#### TESTO DI PARTENZA:
────────

In secondo luogo, l’album si distingue per una connotazione più heavy e meno mainstream rispetto all’erede: infatti, come lo stesso Tramp ammise, il disco contiene alcune delle canzoni più cupe del complesso, che danno un tocco maturo all’intero lavoro. La cosa interessante è che la ruvidezza di fondo viene sempre fusa con una propensione innata per la melodia, offrendo non solo potenza ma anche un occhio di riguardo per il lato più aggraziato del rock’n’roll.

E così, l’arpeggio di “Broken Heart” risuona d’infinita tristezza su uno sfondo desolante, percorso dai brividi dei synts, mentre echeggia e si affianca il poderoso riff di Vito. Una luce si accende e il combattimento prende vita al grido di un cuore infranto, nel coro segnato dal dolore ma che arde come un fuoco inestinguibile. La pioggia di Vito discende rapida e acuta, mentre il dramma raggiunge l’apice negli ultimi vibrati.

Anche quando il tentativo di scalare le classifiche è palese, l’estro musicale è spontaneo e libero dall’ottica commerciale: la corsa di “Cherokee” diventa una fuga verso la libertà in una sconfinata prateria, che prende forma nell’inno avvolgente del coro, fatto da una linea di passione irresistibile che non si può spezzare. Vito narra questa nuova battaglia toccando e penetrando le nostre fragili emozioni solo con le corde di una chitarra, illuminata dalla bellezza racchiusa nel suo struggente assolo. Un highlight di assoluto valore nell’intera discografia del gruppo e prima ancora del melodic rock più emotivo.

La malinconia e l’aggressività percepita dai musicisti durante le registrazioni, avvenute in un rigido e deprimente febbraio a Francoforte, è sempre imbrigliata dalla ruvida produzione, che canalizza e dirige la rabbia degli White Lion contro “pericolose” ingerenze pop, evitando di scadere nel melenso e nei toni frivoli e sorridenti.

E così la title track da un confuso, velocissimo vortice di note, assume i contorni di un incedere sicuro e determinato come le intenzioni del guerriero da strada, allegoria dell’uomo moderno. La chitarra scompare e la sessione ritmica crea un’atmosfera d’attesa, di penombra nel cuore di chi aspetta l’ora del confronto con la triste realtà, nella cruda vita di una metropoli, dove la coscienza umana è solo un ricordo annerito dallo smog soffocante. In questo vuoto, la voce risuona penetrante urlando la dura legge di questa giungla di cemento: “Fight To Survive!”. Vito inietta accordi brevi ma incisivi mentre crea una tela magnifica di assoli, che da grezzi diventano la voce stessa della sofferenza.

────────

#### PROBLEMA PROPOSTO 1:
Risponda alle seguenti domande sulla recensione dell'album dei White Lion:
(a) In quale mese e in quale città si svolsero le registrazioni?
(b) Quale grido lancia la voce nella title track?
(c) Con quale strumento Vito narra la nuova battaglia in "Cherokee"?
#### PROBLEMA PROPOSTO 2:
Prosegua la recensione dell'album dei White Lion a partire dall'ultima frase riportata.

#### SEZIONE DATI:
────────

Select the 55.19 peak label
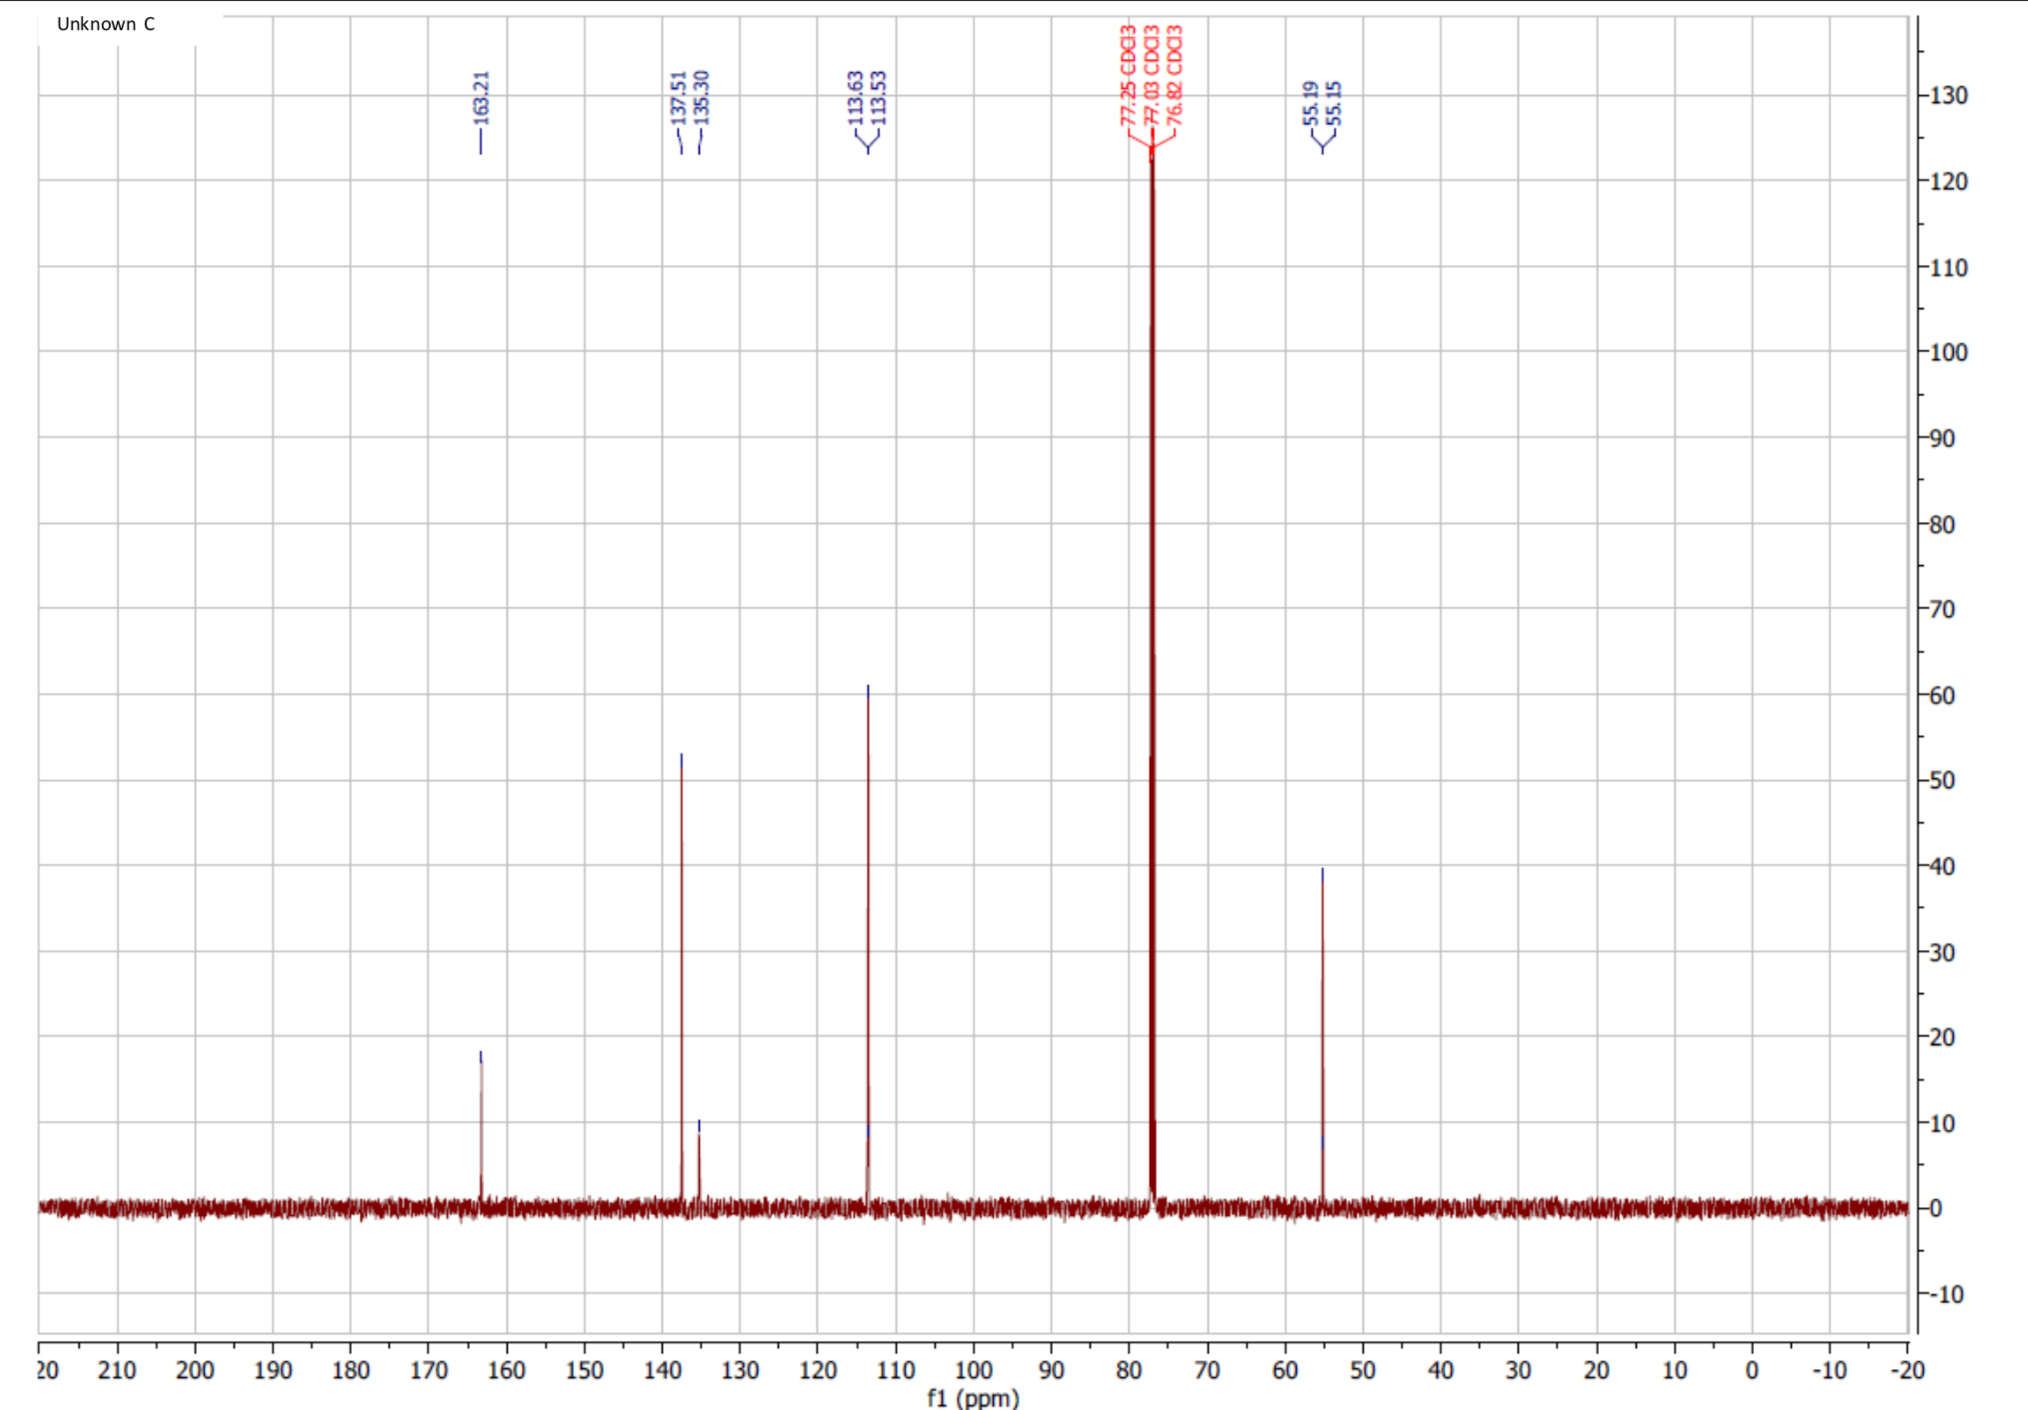 point(1310,102)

────────

#### RISPOSTA FINALE 1:
(a) A febbraio, a Francoforte.
(b) "Fight To Survive!"
(c) Con la chitarra.

#### RISPOSTA FINALE 2:
In questa landa, il Leone Bianco vaga chiedendo e chiedendosi qual è la sua meta. Una domanda che dovrebbe farci impazzire ed invece suona come un dolce tormento in “Where Do We Run”.

Se, dunque, la meta è incerta, non lo è il luogo delle nostre speranze e dei nostri dolori: la città rimane il palinsesto ideale dove inscenare i rischi che comporta il duello tra l’uomo e la società. E così, dopo il soave dubbio di “Where Do We Run”, ritorniamo nella giungla d’asfalto con “In The City”, accompagnati da suoni freddi ed aspri, in cui riecheggia solo il main vox. In questo panorama si innalza il coro guidato da Tramp, accorato interprete più che virtuoso del canto. Ad un tratto l’atmosfera si incendia e Vito sprigiona rabbia ed accanimento snodando incursioni convulse, di matrice heavy, che perseguitano l’ascoltatore.

E il lato più heavy continua a spadroneggiare in “All The Fallen Men”, dipinta dalle tinte scure di un accordo plumbeo, minaccioso quanto un nero mastino. In questo buio sonoro il grido del soldato risuona ed assume le sembianze di un refrain ammaliante, uno squarcio di melodia in contrasto con il riffing duro, che lancia una scarica elettrica ai nostri sensi intorpiditi.

Il set si amplia e discendiamo nelle spire diaboliche di “All Burn In Hell”. L’inferno personale degli White Lion si redime nella melodia avvincente delle liriche e raggiunge la salvezza nella regale disperazione infusa da Bratta al guitar work.

Il girone non si chiude ma prosegue affondando gli artigli metal di “Kid Of 1000 Faces”. Il refrain conserva una punta di armonia energizzata dal contagioso giro di basso, fatto di puro, incandescente metallo. Un marchio impresso a ferro e fuoco sul motivo di “Kid Of 1000 Faces”, che può indulgere nella melodia solo il tempo di un fugace, splendente assolo.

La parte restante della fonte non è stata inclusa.